10 de noviembre de 2013

EL HISTRIÓN





No hay nadie ya al otro lado de la noche.
El grito usual del pájaro se llevó su herida a otros follajes.
No llores, no te culpes:
nada podías hacer por esa estrella
que se apagó en silencio íntimo y rojizo.

Guárdate de llorar en entreactos,
el drama esconde largos soliloquios,
preguntas que responderá tu eco en las paredes,
y nadie más;
y peldaños que terminan donde empieza el abismo,           
donde no hay más baranda,
ni quedan huellas…

Y cuando al alba le duelan de nuevo una campana
y el gallo que no se hizo oír,
te acordarás de ayer a mediodía,
                 del viento enhebrando aún el tierno espectro en el humo
que soltaron por fin los dedos helados del crematorio;
y de la llave trémula, tu mano
tentando el picaporte,
y la casa vacía para siempre                                                              
de esa voz que se ha ido,
que en vano buscarás en otra habitación…

Cambian los fatuos decorados,
los harapos del rey,
quien le pidió prestada por un rato
la dentadura postiza a su bufón.
Retroceden y avanzan,
las marcas y la peste:
cuando ganan, pierden,
cuando pierden, ganan.                                                                       
Muerden el polvo, invocan y alardean
el mortero, la torre, el estandarte,
el festín de los osos y los héroes;
mientras ese guerrero de broncíneos bíceps
abandona su escudo entre los matorrales
a la espera de un carro tatuado de gitanos…
Cambia la torpe canción de los marineros felices,
que probaron, muy lejos, el vino de la orgía
y la náusea azulada de la locura,
hasta perder las ganas de volver,                                                      
hasta perder su lengua entre otros labios
y callar el secreto…
Podrán ser otros la vacilante nave y el reino,
los naipes y la sal que seque el campo
rojo y desierto,
el precio a que te compren y te vendan,
la recompensa que anuncia “Buscado por suicida”,
y la trampa del foso debajo de la escena,
y tú ahí, siempre sonriendo,
                   lo perfido assassin, che poi ch’ è fitto           
richiama lui, per che la morte cessa… [1]
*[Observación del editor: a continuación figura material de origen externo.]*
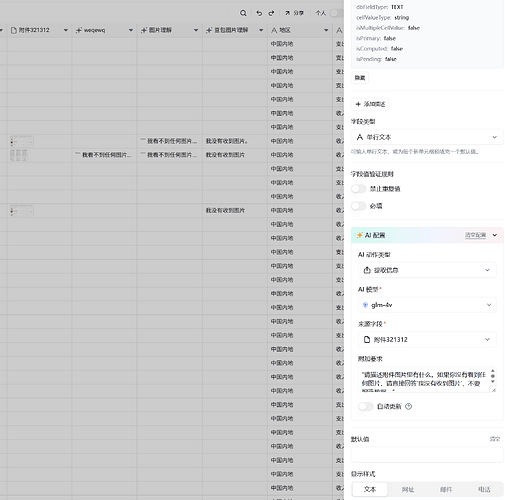The image size is (505, 500).
Task: Enable the 自动更新 auto-update switch
Action: coord(366,406)
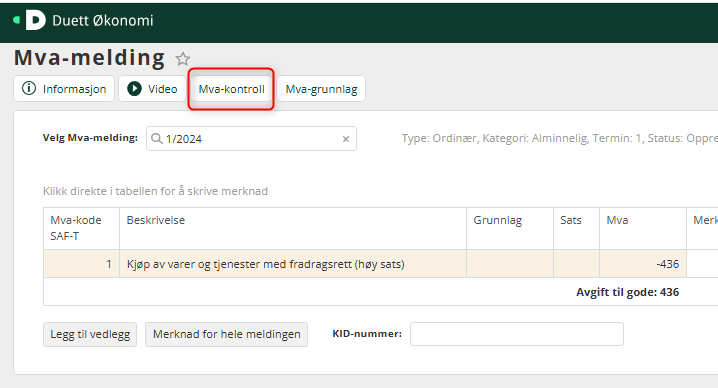Click the Beskrivelse column header
Screen dimensions: 718x388
pyautogui.click(x=293, y=228)
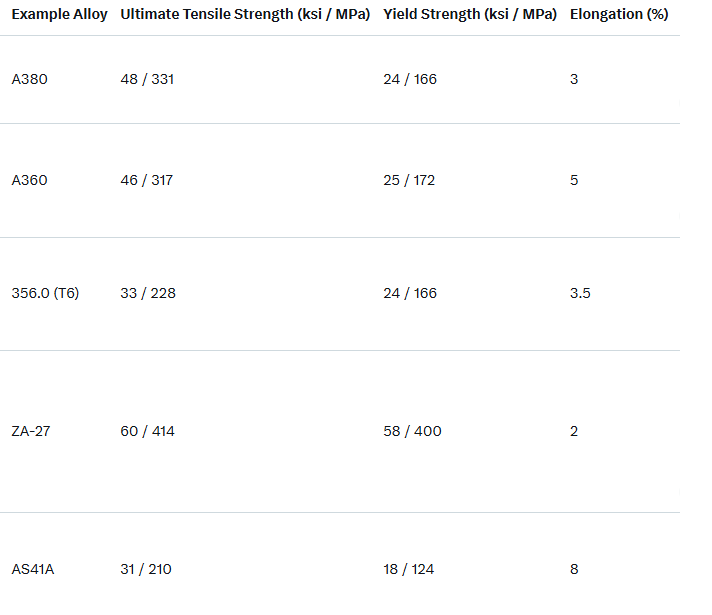Select the A360 alloy cell

point(29,180)
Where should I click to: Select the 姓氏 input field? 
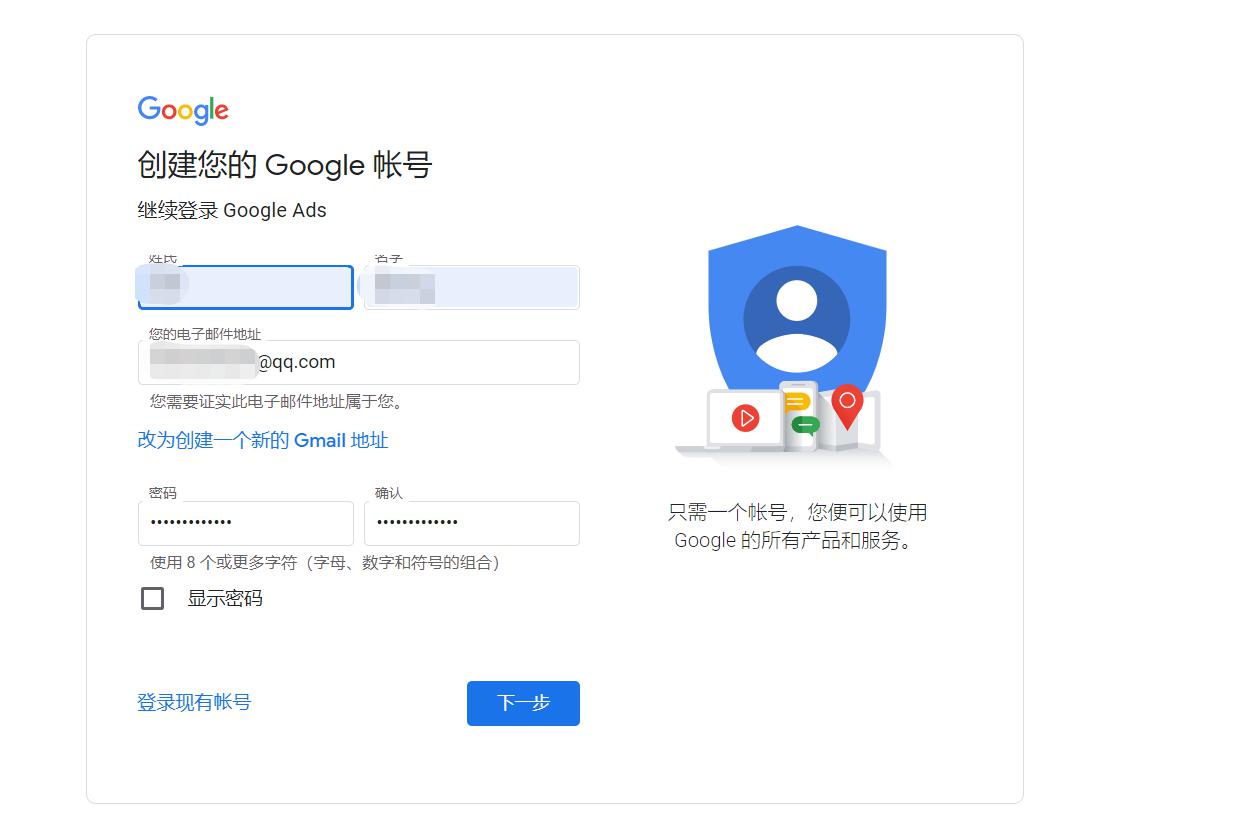click(x=245, y=287)
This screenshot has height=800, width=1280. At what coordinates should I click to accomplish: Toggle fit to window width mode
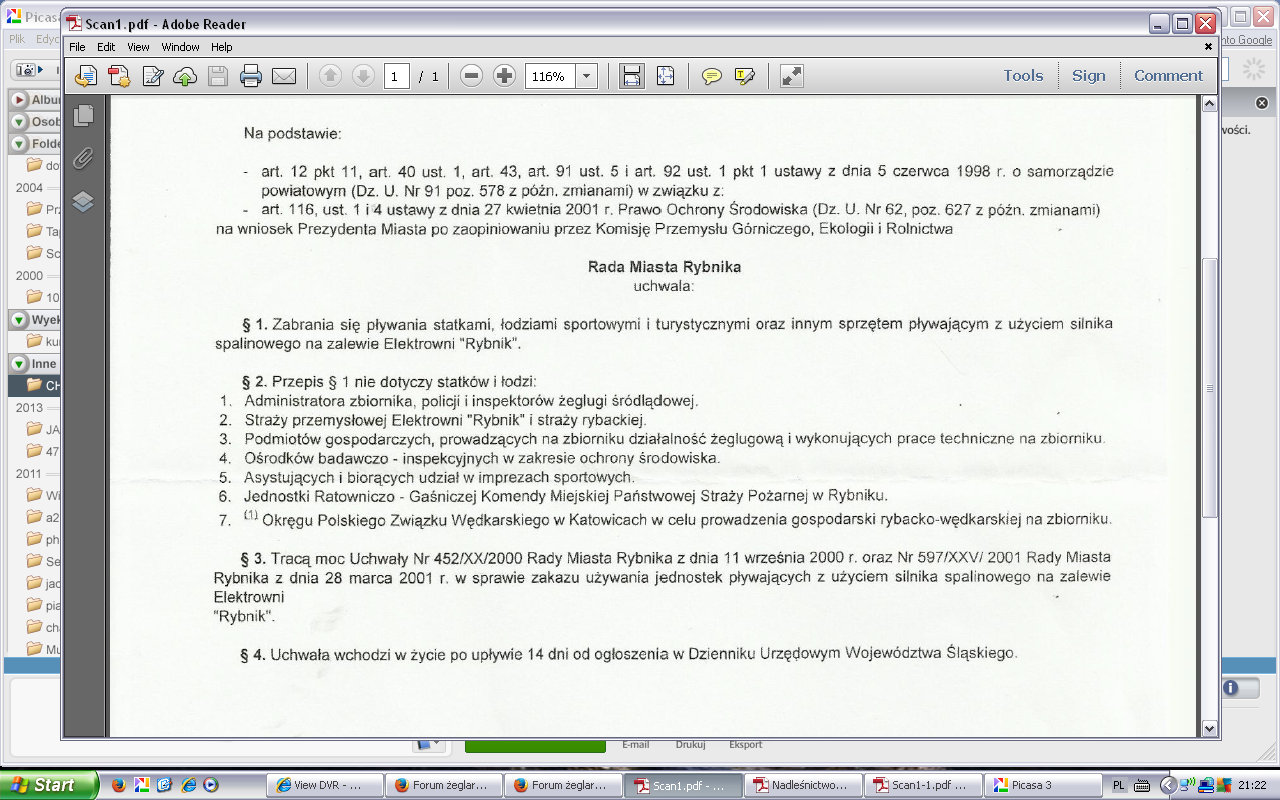632,76
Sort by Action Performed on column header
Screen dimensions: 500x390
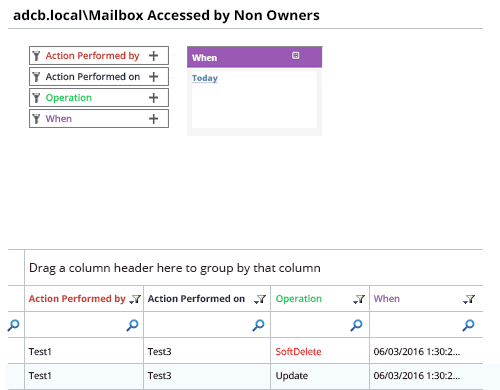click(x=196, y=299)
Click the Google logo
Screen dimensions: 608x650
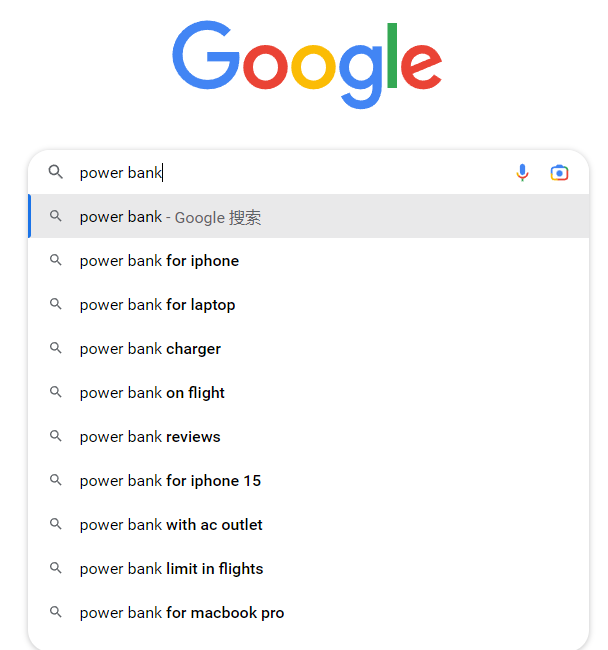coord(307,64)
Pero la cara quiere un día ser el rostro,
y el ombligo, otra vez, el primer nudo.
Entonces no habrá lugar para fingir un mutis,
porque el foro será también las tablas,
y en el revés de tu soborno desahuciado y ridículo
estampará un gargajo el dramaturgo:
lo mismo ceca o cara,
lo mismo cara o ceca.
Muy tarde será entonces,                                                                  
y lo demás, palabras,
espejos que traicionan nuestro enigma recóndito,
malentendido siniestro y tartamudo
entre idiotas que juegan a entenderse…

Como máscara de yeso nos consuela
la mentira que se arrancó los ojos.
Somos tristes fantasmas
esquivando fantasmas aun más tristes,
espías trasnochados de nuestra propia sombra.
Sólo cuando tomamos el camino                                                     
que no esperaba Dios,
nos susurra el Destino, “Sigue… sigue…”,
desnudos, sin origen,
presintiendo la meta en cada paso,
y en cada paso, el riesgo de algún caos incógnito,
de algún remoto exilio acá a la vuelta.
Eco promiscuo somos,
obsceno sucedáneo,
de quien debimos ser pero faltó el coraje…

No habrá más nadie ahí                                                                   
para encender un fósforo al final;
solamente el silencio
que nos dejó esa estrella cansada,
y un pájaro en el suelo.
Sólo una mueca,
y miel salvaje en la boca,
y el corazón que aprieta más y más un cactus,
adentro, bien adentro.
Y las gradas vacías
de un Epidauro abandonado y quieto                                             
donde un ciprés recorta a contraluz
esta broma macabra, nuestra vida,
este sueño capcioso de otra máscara.



GUSTAVO ARITTO








[1] (“Yo estaba como el fraile que confiesa ) / al pérfido asesino que, metido en el foso, / lo llama para retardar la muerte.”, Inferno, XIX, 49-51.





Poema incluido en LA ESPIRAL DE FUEGO. Siete palimpsestos del caos, Bs. As., 2008.